A sinner dying in sin obsesses over the origin of evil instead of seeking forgiveness.
We must stop analyzing the problem and receive the God-ordained solution: the shed blood of Jesus Christ.
4. Hebrews 9:23–28 — The Perfect Sanctuary Receives a Perfect Sacrifice
Hebrews 9:23–24 (NKJV):
“Therefore it was necessary that the copies of the things in the heavens should be purified with these,
but the heavenly things themselves with better sacrifices than these.
For Christ has not entered the holy places made with hands, which are copies of the true,
but into heaven itself, now to appear in the presence of God for us;”
The earthly tabernacle and its vessels were symbolic “copies” of the heavenly sanctuary. They were purified with animal blood. But the true sanctuary in heaven required something far greater: the perfect blood of Jesus Christ.
Christ did not enter a man-made temple. He entered heaven itself — the very presence of God — for us. His atoning work was not to satisfy ceremonial demands but to satisfy God’s eternal justice and secure real access for real sinners.
Hebrews 9:25–26 (NKJV):
“Not that He should offer Himself often, as the high priest enters the Most Holy Place every year with blood of another—
He then would have had to suffer often since the foundation of the world;
but now, once at the end of the ages, He has appeared to put away sin by the sacrifice of Himself.”
Unlike the Levitical high priest who entered year after year, Jesus entered once for all time. His death was not repetitive, not symbolic — it was substitutionary and sufficient.
To offer Himself repeatedly would imply imperfection. But He offered Himself once, at the end of the ages — that is, the decisive turning point of redemptive history — and put away sin completely.
This passage alone utterly refutes the Roman Catholic doctrine of the Mass, which teaches that Christ’s sacrifice is re-presented. Scripture is crystal clear: “not that He should offer Himself often.” He died once — and it was enough.
Hebrews 9:27–28 (NKJV):
“And as it is appointed for men to die once, but after this the judgment,
so Christ was offered once to bear the sins of many.
To those who eagerly wait for Him He will appear a second time, apart from sin, for salvation.”
This verse captures the finality of life and the certainty of judgment. Just as man dies once and then faces God, Christ died once to bear our sins.
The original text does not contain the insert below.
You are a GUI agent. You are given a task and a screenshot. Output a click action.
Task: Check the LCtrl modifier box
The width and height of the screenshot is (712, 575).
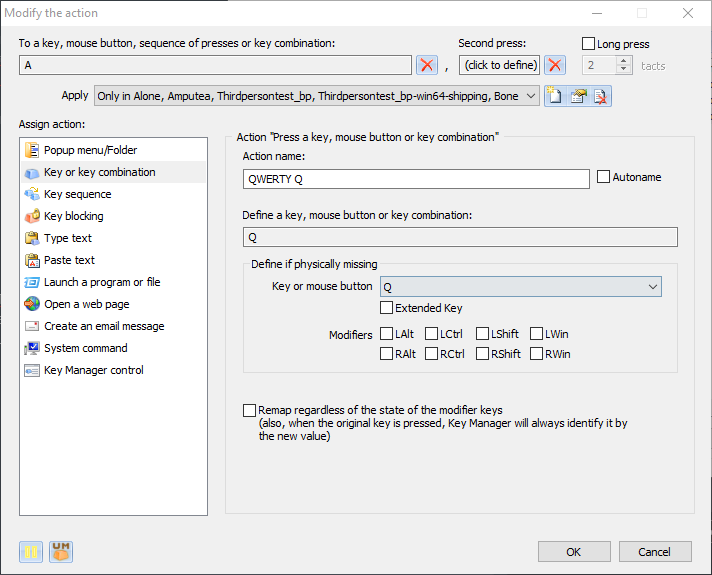[x=432, y=334]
This one-time death of Christ is sufficient for all — but only effective for those who believe. And to those who have been cleansed and await His return, He will come again — not to deal with sin (which was finished at the cross) — but to complete our salvation by glorifying us and bringing us home.
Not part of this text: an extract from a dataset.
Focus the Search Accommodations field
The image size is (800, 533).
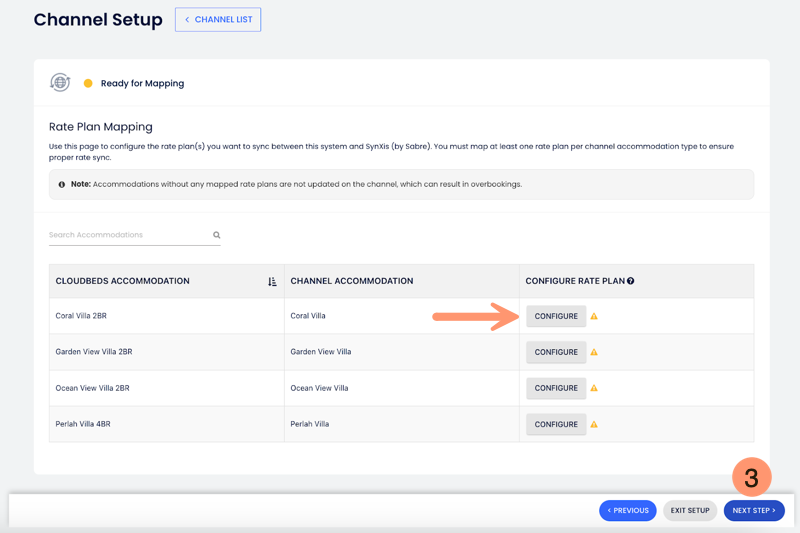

“It ought to be a daily disappointment when our Lord does not come.” (Spurgeon)
Summary of Hebrews 9:16–28:
A covenant demands death to go into effect.
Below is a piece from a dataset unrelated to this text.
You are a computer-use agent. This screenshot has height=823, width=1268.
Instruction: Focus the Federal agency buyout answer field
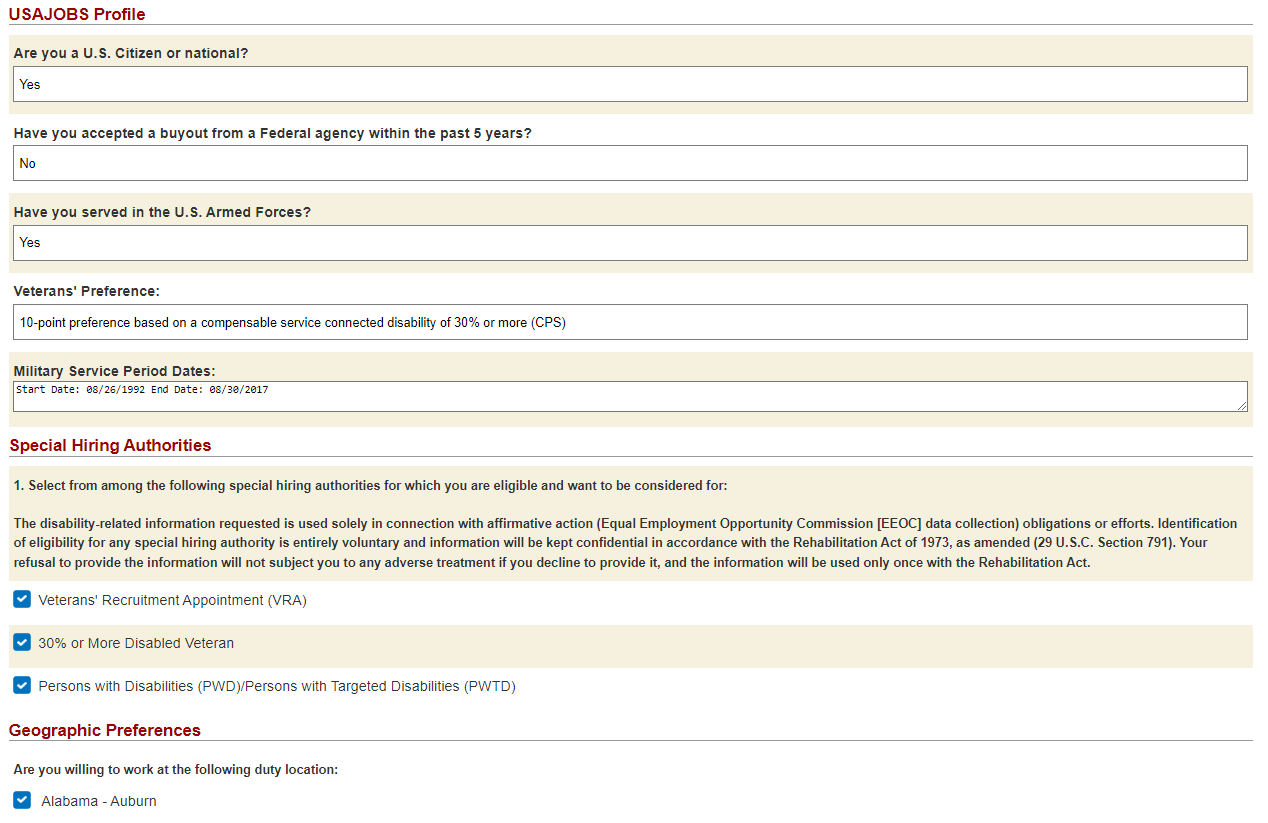click(x=630, y=163)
Blood was required under the Old Covenant, and blood was fulfilled in the New.
Christ’s once-for-all offering satisfies the full demands of justice.
He entered heaven itself on our behalf and appears now before God for us.
There will be no repeated sacrifices, because His work is complete.
Death is final — judgment is certain — and Christ’s sacrifice is the only preparation.
For those who believe, He will return — not to deal with sin, but to deliver us fully into glory.